Şimdi ; insanlara ellerindeki değerleri ile hükmetmeye kalkarsanız eninde sonunda sizinle savaşırlar, çünkü kaybedecekleri bir şeyleri yoktur. Onlara kaybedecekleri yeni bir şeyler verdiğinizde ,mesela kişilik gibi, ve onlar bunun tadına vardıklarında benliklerini kaybederler. İşte o an sizin olurlar. İşin özü bu.
Peki kim ister , bir başka insana sahip olmayı? Herkes mi?. Peki kim ister, bir gün aslında bir başkasına ait olduğunu anladığında sahibini öldürecek olan insana sahip olmayı. Hiç kimse mi? Peki.
…
Hiç kimse,bir dilek tutmak için gözlerini kapattığında ,bir daha açabileceğine söz veremez. İşin sırrı da burada. İnancın temelini de bu oluşturur. Tanrıya ve insanlara karşı. Ve aslında Tanrı hiç kimsenin dileğini gerçekleştirmez. Bir yol sunulur önünüze, eğer gerçekten isterseniz, aklınız devreye girer, gerçekleştirirsiniz. İstemeyi bilmezseniz, ömrünüz istemeyi öğrenmekle geçer. Ve bir şey elde edemezsiniz.

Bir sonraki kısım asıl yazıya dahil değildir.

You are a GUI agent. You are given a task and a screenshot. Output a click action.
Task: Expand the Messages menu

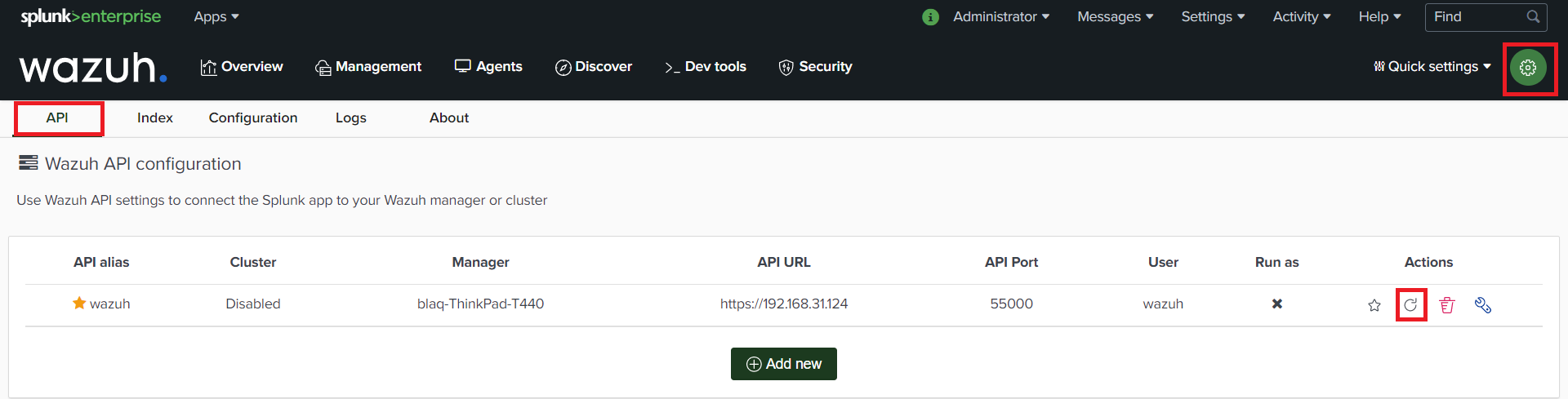(1115, 17)

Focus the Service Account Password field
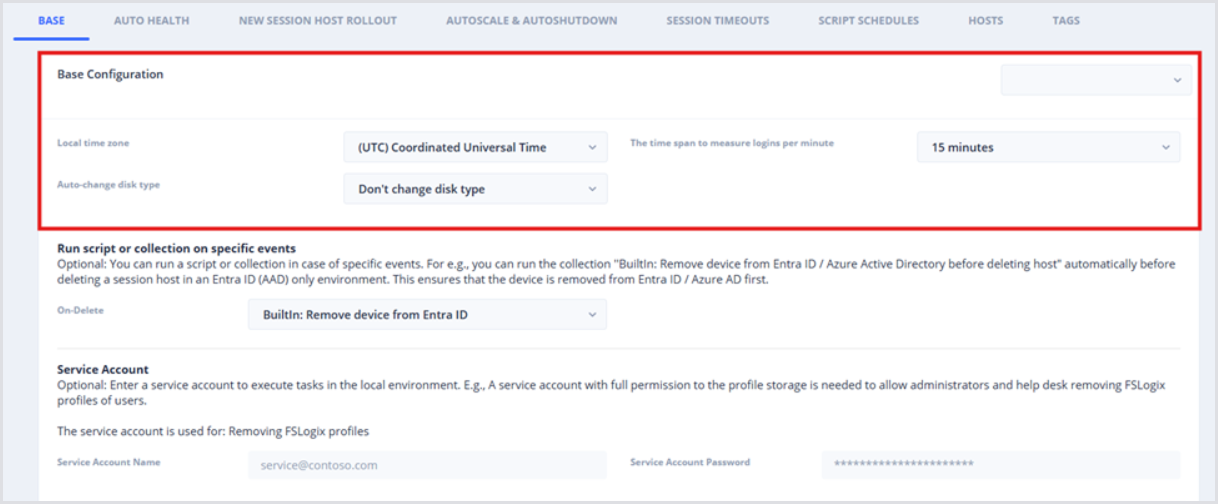pyautogui.click(x=1000, y=465)
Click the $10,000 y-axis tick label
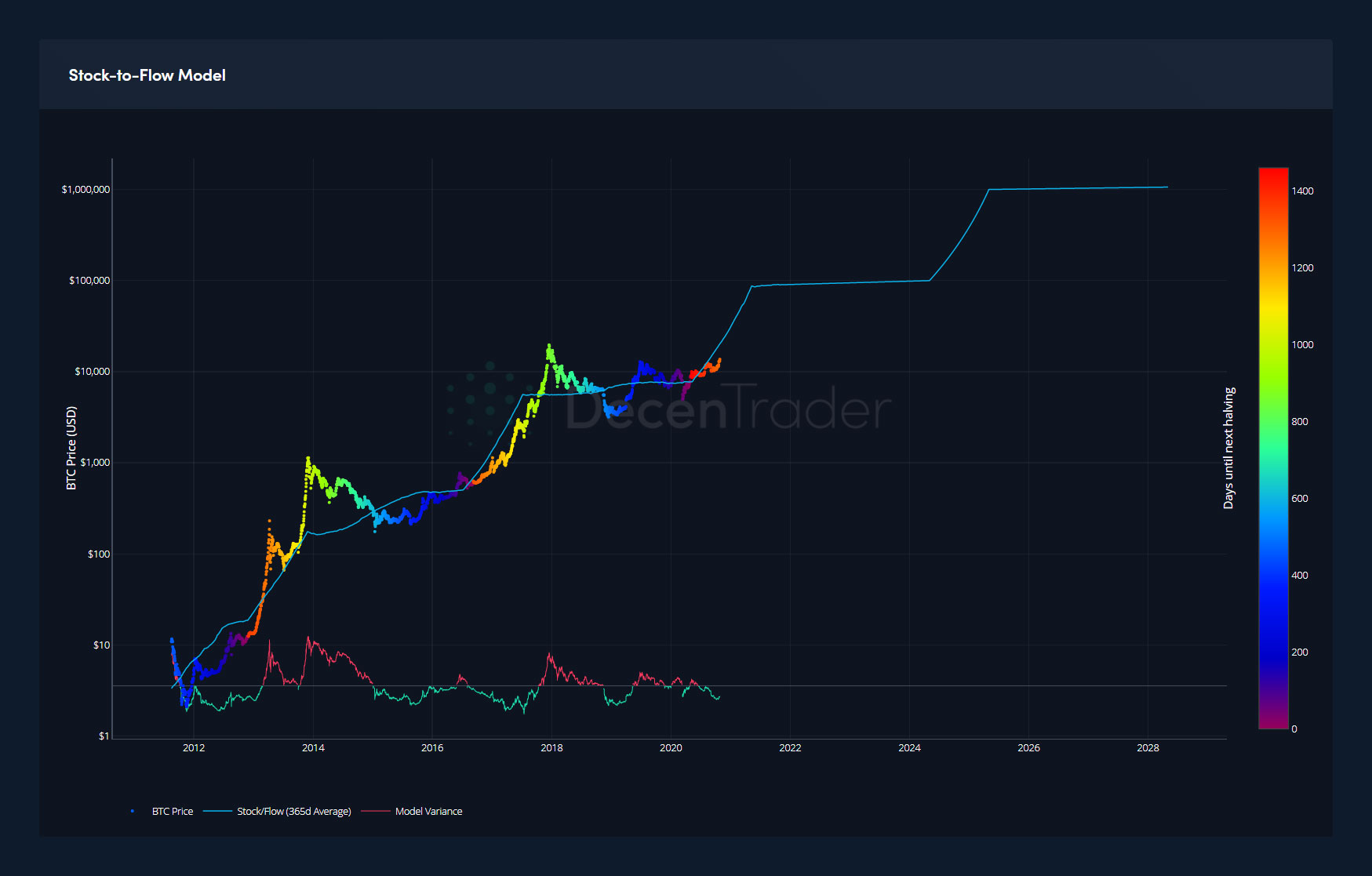 coord(92,372)
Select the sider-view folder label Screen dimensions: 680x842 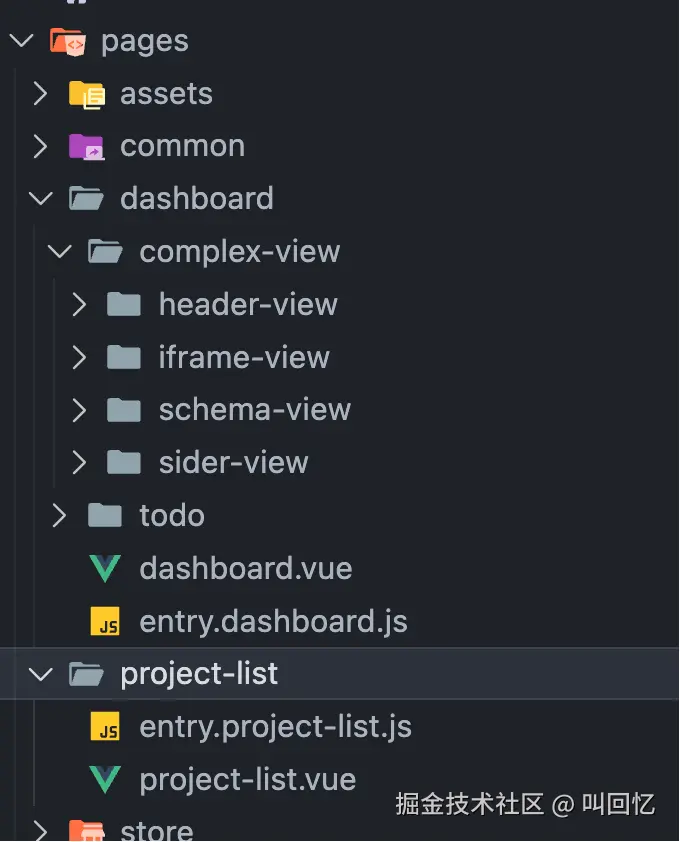click(x=233, y=463)
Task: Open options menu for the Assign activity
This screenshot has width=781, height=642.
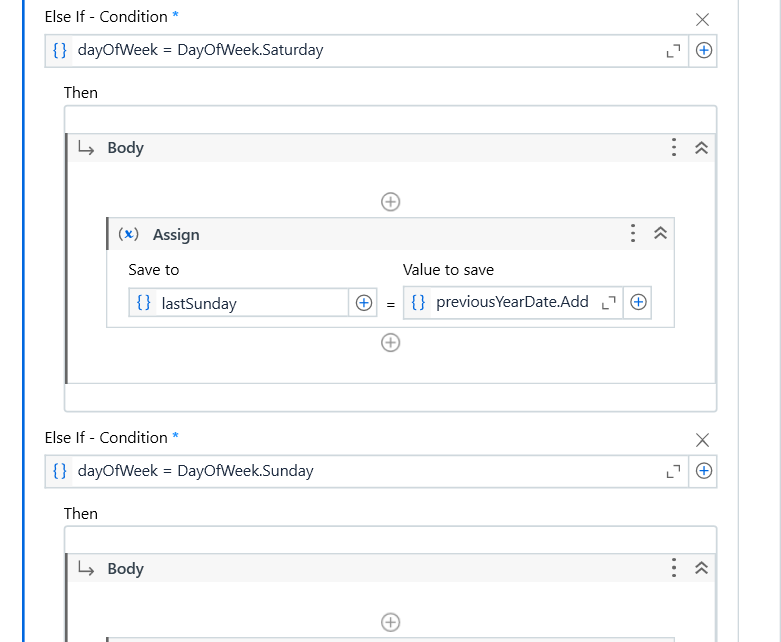Action: [633, 234]
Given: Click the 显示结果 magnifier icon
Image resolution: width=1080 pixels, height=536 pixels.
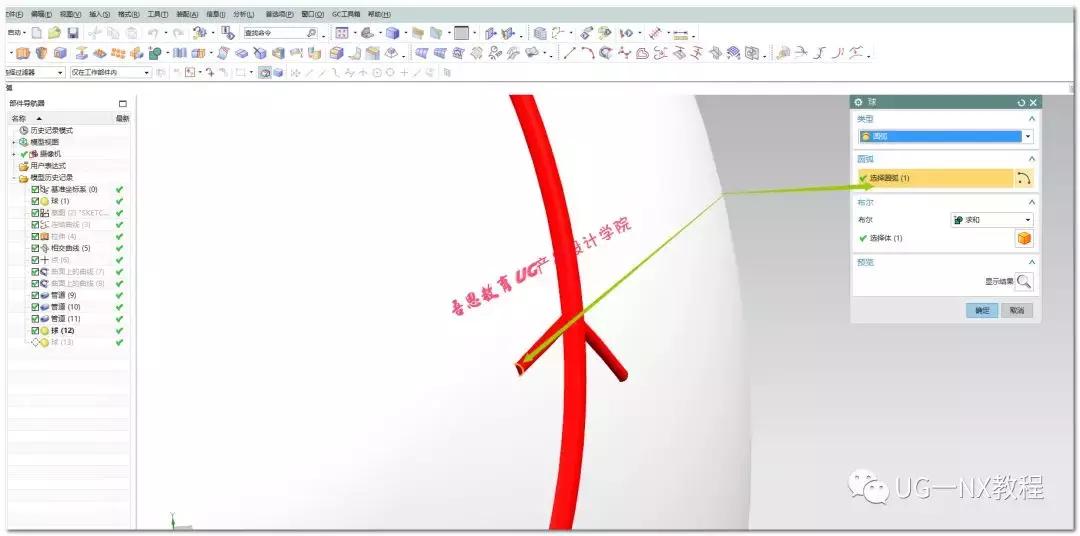Looking at the screenshot, I should pyautogui.click(x=1024, y=282).
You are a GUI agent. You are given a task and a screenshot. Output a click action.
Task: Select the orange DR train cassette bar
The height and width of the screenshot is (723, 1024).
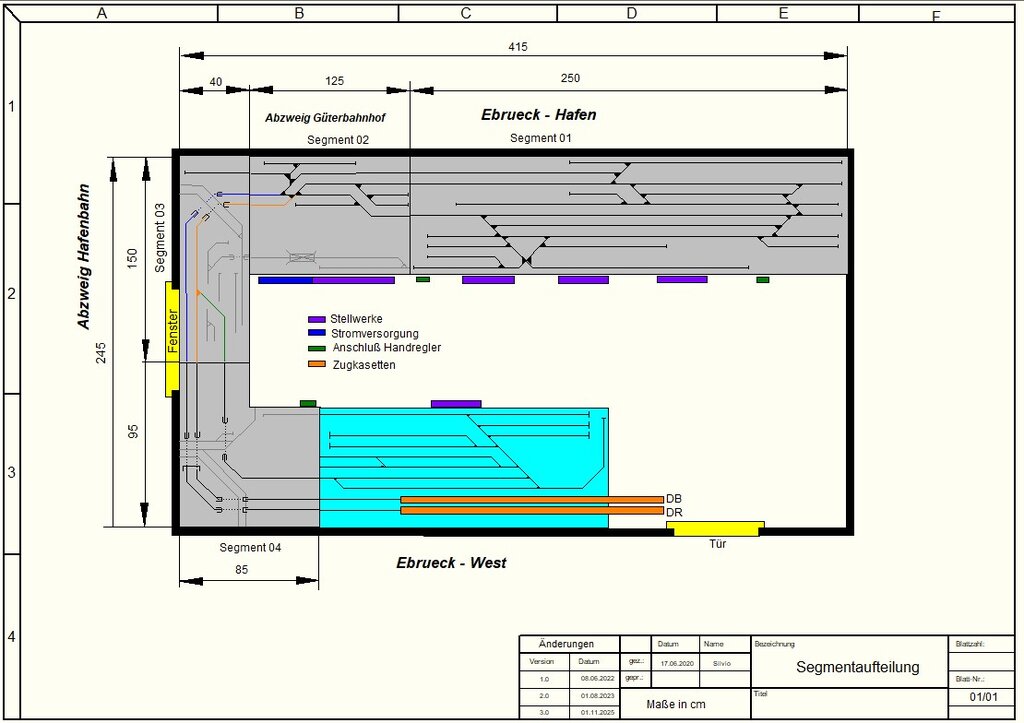click(x=531, y=511)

Var olduğunuz günden bu yana dünyada hiçbir şey değişmedi. Dağlar da, denizler de, gökyüzü de değişmedi. Ve bunlara olan sevginiz de. Değişen sadece siz oldunuz. Hırslarınız, arzularınız, istekleriniz. Henüz masumken hisleriniz, bir canlıyı öldürmenin günah olduğunu savundunuz. Ve sonra o canlıyı severek yine siz öldürdünüz. Ona sahip olmak için, benliğini ve ruhunu ele geçiriniz. Çünkü , beden ruhun teferruatıydı, ve önemli olan ruhtu. Siz de onu aldınız. Ve güçlendiğinizi sandınız! Hiç kendini polise birini kalbimde öldürdüm diye ihbar edeni gördünüz mü, oysa her cinayete mutlak ceza varken. Ve aslında siz içinizdeki masumiyetin yok ettiniz.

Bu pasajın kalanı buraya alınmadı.